Tuesday 12 April 2011

Sanksi dalam Peraturan Daerah

Oleh: Irfan R. Hutagalung

Paper ini memuat ringkas aspek-aspek konseptual dan teknis menyangkut pemuatan sanksi di dalam peraturan daerah (perda). Dibuka dengan argumen ringkas tentang diperlukannya ketentuan sanksi disusul dengan panduan bagaimana menentukan kejahatan. Disebutkan pada bagian berikutnya bahwa aspek non hukum harus sangat diperhatikan dalam menentukan sanksi dimaksud. Selanjutnya soal penghukuman (punishment) yang mengacu pada ketentuan undang-undang yang berlaku disebutkan pada dua bagian terakhir paper ini, sebelum ditutup dengan kalimat perundang-undangan tentang menuliskan aturan sanksi di dalam batang tubuh perda.

A. Mengapa Perlu Menentukan Sanksi

Undang-undang No. 10 Tahun 2004 Tentang Pembentukan Peraturan Perundang-undangan, menentukan bahwa perda, sebagaimana halnya undang-undang, dapat memuat ketentuan sanksi berupa pidana kurungan, denda, dan administratif. Kemudian, Undang-Undang No.32 Tahun 2004 Pasal 143, secara spesifik mengatur batasan otoritas perda dalam menentukan besaran atau jumlah sanksi yang dapat diberikan untuk dua jenis sanksi yang disebut pertama. Dua ketentuan dasar ini membawa ke suatu pertanyaan pokok sebelum sampai ke pembahasan yang lebih spesifik tentang sanksi: Mengapa ketentuan sanksi dan penghukuman baik itu pidana pokok maupun pidana tambahan diperlukan dalam suatu peraturan perundang-undangan (dalam hal ini peraturan daerah)?

Data Hasil Ekstraksi

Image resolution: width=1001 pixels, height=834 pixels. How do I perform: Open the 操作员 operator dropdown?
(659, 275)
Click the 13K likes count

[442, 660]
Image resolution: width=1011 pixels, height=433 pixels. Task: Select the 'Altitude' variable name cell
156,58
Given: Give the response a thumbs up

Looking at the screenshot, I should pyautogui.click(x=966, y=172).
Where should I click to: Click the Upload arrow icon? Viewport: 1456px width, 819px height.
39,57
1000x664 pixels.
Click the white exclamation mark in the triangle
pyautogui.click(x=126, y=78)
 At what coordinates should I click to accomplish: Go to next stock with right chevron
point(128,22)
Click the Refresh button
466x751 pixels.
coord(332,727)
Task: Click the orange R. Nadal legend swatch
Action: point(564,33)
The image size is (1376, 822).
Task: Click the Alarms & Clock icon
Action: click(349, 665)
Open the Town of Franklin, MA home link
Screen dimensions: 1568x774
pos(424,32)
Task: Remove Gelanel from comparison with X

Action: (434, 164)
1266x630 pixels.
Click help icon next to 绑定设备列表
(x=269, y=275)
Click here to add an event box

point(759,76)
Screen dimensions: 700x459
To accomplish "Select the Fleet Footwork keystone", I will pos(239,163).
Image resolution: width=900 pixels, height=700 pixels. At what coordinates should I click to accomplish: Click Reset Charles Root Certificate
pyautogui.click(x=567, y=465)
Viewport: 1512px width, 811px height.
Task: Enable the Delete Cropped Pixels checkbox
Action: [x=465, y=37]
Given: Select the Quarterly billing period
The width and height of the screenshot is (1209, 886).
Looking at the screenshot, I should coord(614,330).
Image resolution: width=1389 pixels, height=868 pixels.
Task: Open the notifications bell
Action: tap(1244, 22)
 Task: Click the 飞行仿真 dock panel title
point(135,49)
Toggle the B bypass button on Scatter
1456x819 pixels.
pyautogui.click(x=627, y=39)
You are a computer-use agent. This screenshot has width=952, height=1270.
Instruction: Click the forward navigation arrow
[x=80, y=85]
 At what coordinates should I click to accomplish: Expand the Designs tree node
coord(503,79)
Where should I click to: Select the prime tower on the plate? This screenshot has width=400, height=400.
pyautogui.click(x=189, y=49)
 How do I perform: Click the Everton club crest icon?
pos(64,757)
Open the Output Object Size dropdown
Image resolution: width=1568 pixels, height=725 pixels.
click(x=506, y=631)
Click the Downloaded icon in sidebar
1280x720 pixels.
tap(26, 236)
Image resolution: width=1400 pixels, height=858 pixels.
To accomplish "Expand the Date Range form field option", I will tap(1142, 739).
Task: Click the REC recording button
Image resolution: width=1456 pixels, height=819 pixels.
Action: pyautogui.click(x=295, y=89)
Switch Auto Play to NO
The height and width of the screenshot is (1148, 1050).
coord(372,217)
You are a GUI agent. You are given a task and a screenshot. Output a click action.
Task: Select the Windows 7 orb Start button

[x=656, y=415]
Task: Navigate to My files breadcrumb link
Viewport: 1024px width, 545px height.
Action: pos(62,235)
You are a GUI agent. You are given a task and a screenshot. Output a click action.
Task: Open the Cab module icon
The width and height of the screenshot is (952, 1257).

Pekerjaan yang Diminta
a: Ekstrak baris-baris entri apa adanya, dimulai dari baris pertama entri dan berhenti setelah baris yang memuat "pyautogui.click(x=126, y=78)", kedua batas itu ikut disalin.
b: Lanjutkan teks tentang sanksi dalam peraturan daerah, dimulai setelah kalimat terakhirnya.
Entri-entri di atas sama sekali tidak berkaitan dengan teks tentang sanksi dalam peraturan daerah.

Jawaban yang Diberikan
a:
Image resolution: width=1001 pixels, height=834 pixels. How do I perform: Open the 操作员 operator dropdown?
(659, 275)
Click the 13K likes count

[442, 660]
Image resolution: width=1011 pixels, height=433 pixels. Task: Select the 'Altitude' variable name cell
156,58
Given: Give the response a thumbs up

Looking at the screenshot, I should pyautogui.click(x=966, y=172).
Where should I click to: Click the Upload arrow icon? Viewport: 1456px width, 819px height.
39,57
1000x664 pixels.
Click the white exclamation mark in the triangle
pyautogui.click(x=126, y=78)

b:
Terlepas luasnya dan beragamnya pemahaman fungsi hukum (tertulis) dan perundang dalam suatu negara, salah satu fungsi hukum yang lajim diterima secara luas adalah bahwa seperangkat norma itu merupakan instrumen untuk mengarahkan seperangkat perilaku individu atau kelompok masyarakat untuk suatu tujuan tertentu. Konsekuensi dari upaya mencapai tujuan spesifik tadi, negara lewat organ tertentu yang dimilikinya, perlu memastikan bahwa seperangkat perilaku dimaksud termaterialisasi (terimplementasi). Salah satu upaya untuk memastikan terselenggaranya hal ini dilakukan dengan menetapkan sanksi bagi siapa saja yang tidak berperilaku sebagaimana ditentukan.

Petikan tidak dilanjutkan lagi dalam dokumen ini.